**Excerpted text**
Apple M4 Mac Mini With macOS vs. Intel / AMD With Ubuntu Linux Performance

Collapse
X
 
  • Filter
  • Time
  • Show
Clear All
new posts
  • Dukenukemx
    Senior Member
    • Nov 2010
    • 1396

    #51
    Originally posted by gnattu View Post

    Because it is not losing to everything and no, HX370 does not do equally as well against M4. The benchmarks that the HX370 has close efficiency or higher efficiency, the M4 is running with Rosetta x86 emulation layer. Runs on par with latest gen competing processor in the same class with an emulation layer is a really, really good result. You can hate Apple, but you cannot deny their CPU is good.
    Which tests are running on Rosetta because aren't these tests mostly on open source software that can be natively compiled on the M4? With some exceptions like indigobench which claims to have a native port to MacOS. With the exception of FLAC, the M4 tested dead last or damn near it with every test. While the M4 did win often in power efficiency, but this is against desktop class CPU's. The exception was the Ryzen AI 9 HX 370 which was often nearly as efficient and in some rare cases outperforming it per watt. kvazaar ​is open source and I would assume this was running native on MacOS?

    Originally posted by mos87 View Post
    Pretty pointless comparisons outside of theoretical interest IMO. From the consumer POV especially. When you need a workstation you're looking to do a particular job on it and couldn't care less about the other stuff. OTOH if one's in the market for a general purpose desktop, there are other things that come into play - mostly preference (mac people), price, availability, software support etc.
    And hardly anybody is interested in power efficiency of a desktop. Which is anyway negligible (even if the raw % looks sumptuous), not like Apple doesn't draw power at all.
    It's a lot better than the countless amount of Geekbench and Cinebench scores floating around the internet. Like anybody cares what the scores from those benchmarks even mean.
    Heck, you can't even compare the prices bc it's a CPU (x86) vs the whole system (Apple). Also extensibility is different, but I already mentioned that.
    Some other measurement technique has to be devised to make such comparisons really interesting.

**Dataset excerpts**
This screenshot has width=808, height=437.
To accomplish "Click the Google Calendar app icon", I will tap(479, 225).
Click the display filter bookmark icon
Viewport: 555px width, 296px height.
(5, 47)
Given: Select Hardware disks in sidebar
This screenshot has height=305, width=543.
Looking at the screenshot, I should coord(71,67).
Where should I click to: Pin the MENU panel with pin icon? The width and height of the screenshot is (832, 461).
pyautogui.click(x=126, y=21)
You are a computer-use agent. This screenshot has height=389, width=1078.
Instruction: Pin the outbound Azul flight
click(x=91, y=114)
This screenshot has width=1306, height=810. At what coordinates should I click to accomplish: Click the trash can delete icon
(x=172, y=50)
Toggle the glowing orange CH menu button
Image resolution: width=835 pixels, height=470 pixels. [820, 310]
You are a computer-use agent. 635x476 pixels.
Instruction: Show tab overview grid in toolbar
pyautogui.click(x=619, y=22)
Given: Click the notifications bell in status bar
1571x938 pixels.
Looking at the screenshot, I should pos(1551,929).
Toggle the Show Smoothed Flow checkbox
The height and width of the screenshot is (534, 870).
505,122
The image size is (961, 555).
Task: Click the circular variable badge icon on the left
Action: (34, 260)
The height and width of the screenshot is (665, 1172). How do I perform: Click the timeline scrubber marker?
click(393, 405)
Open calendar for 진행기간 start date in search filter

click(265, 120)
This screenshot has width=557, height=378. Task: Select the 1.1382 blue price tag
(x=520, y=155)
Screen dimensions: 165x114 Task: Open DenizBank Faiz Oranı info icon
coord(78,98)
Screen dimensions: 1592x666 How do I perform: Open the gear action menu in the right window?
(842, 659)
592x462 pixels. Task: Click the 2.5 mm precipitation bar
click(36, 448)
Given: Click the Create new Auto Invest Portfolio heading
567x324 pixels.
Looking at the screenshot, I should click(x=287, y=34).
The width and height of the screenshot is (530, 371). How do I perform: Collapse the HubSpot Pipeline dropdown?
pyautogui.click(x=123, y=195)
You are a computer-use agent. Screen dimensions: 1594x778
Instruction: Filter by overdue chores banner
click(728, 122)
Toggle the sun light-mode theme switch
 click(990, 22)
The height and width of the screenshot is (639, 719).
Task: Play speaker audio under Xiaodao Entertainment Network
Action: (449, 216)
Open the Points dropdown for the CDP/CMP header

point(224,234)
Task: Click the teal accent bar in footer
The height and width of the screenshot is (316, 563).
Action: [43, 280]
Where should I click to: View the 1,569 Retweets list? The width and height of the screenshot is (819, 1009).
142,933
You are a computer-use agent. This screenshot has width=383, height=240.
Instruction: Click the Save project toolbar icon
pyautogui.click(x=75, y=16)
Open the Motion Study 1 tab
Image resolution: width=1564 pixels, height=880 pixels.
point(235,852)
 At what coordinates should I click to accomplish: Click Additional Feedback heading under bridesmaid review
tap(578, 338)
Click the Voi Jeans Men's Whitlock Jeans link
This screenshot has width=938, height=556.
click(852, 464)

**Exercise objective**
Write the next part of the forum thread comparing the M4 Mac Mini on macOS with Intel and AMD systems on Ubuntu, picking up after its final sentence. The material has nothing to do with the forum thread on Apple M4 Mac Mini performance.

**Task output**
    Unless you wanna add more ram and storage then be ready to pay for twice as much as even a single Mac Mini M4, and even then with only 32GB of ram and 512GB of storage. Who even has 256GB of storage in a PC in 2024?

    There's an old adage that ARM are power efficient when you don't ask it to do anything.
    Also there's an arcticle floating about that claims that architectural differences between platforms are irrelevant today, instead it's what it optimized to do. Software has to play major role too here I guess.
    ​Good point. Can we get tests done with CachyOS instead of Ubuntu?

    Comment

    • neured
      Junior Member
      • Apr 2023
      • 1

      #52
      Originally posted by Dukenukemx View Post
      With the exception of FLAC, the M4 tested dead last or damn near it with every test.
      That's not quite what the results show.

      FFmpeg: Middle
      LLVM: Middle
      7-Zip x2: Last
      Zstd x2: 2nd to last
      C-Ray x2: Middle
      Appleseed x3: Last (this is an x86_64 Rosetta emulation)
      Chaos: Last (this is an x86_64 Rosetta emulation)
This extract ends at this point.